(About this exercise) Wherever a line in the records contains the word "computer", return that line.
■ ■ ■ ■ ■ ■ ■
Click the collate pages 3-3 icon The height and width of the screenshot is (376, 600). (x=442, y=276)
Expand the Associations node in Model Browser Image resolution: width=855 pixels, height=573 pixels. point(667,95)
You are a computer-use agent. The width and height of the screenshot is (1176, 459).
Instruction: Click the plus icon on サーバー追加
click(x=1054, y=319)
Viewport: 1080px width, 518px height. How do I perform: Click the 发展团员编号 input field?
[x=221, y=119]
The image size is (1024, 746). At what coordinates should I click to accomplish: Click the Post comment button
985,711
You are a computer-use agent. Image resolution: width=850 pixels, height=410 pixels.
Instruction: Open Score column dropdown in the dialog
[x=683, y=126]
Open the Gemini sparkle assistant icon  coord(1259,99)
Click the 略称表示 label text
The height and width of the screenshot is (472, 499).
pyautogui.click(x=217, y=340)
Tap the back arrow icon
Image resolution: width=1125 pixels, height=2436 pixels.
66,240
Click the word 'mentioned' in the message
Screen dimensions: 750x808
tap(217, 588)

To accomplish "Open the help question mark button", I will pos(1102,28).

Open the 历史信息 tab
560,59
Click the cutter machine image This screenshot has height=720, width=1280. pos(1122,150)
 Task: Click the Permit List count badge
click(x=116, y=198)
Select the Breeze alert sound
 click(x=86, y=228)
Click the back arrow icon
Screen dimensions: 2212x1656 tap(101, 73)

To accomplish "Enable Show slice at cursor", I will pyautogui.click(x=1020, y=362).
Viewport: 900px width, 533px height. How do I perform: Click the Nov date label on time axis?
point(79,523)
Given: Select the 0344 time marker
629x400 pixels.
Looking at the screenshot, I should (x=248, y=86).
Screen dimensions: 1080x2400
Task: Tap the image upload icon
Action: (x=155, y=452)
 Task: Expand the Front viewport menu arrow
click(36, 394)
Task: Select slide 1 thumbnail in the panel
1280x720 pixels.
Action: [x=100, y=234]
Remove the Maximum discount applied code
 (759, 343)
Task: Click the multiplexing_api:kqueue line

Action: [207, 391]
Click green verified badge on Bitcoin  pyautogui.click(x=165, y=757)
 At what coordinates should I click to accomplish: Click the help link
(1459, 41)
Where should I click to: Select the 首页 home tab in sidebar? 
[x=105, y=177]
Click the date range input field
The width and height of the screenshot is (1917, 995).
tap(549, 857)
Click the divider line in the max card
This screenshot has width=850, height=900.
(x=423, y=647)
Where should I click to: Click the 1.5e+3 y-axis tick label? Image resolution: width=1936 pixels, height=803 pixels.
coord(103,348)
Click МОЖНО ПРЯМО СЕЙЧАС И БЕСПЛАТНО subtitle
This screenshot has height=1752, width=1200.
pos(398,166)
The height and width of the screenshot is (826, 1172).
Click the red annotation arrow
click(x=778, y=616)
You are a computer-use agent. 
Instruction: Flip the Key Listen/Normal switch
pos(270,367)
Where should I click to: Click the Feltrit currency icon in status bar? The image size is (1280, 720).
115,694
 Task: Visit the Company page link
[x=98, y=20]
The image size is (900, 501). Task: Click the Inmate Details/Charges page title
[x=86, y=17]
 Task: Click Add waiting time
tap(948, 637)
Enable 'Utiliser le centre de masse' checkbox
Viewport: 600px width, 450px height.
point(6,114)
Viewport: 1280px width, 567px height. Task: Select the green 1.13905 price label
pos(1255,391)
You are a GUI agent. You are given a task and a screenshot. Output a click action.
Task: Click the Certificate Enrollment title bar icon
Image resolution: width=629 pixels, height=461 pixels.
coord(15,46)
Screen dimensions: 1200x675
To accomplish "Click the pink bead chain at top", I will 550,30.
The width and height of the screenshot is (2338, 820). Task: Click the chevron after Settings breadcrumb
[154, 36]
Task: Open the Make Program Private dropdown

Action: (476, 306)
■ ■ ■ ■ ■ ■ ■
(Output of the task)
You are a computer-use agent. The width and height of the screenshot is (1176, 459).
You are a computer-use agent. Image resolution: width=850 pixels, height=410 pixels.
You are a computer-use agent. 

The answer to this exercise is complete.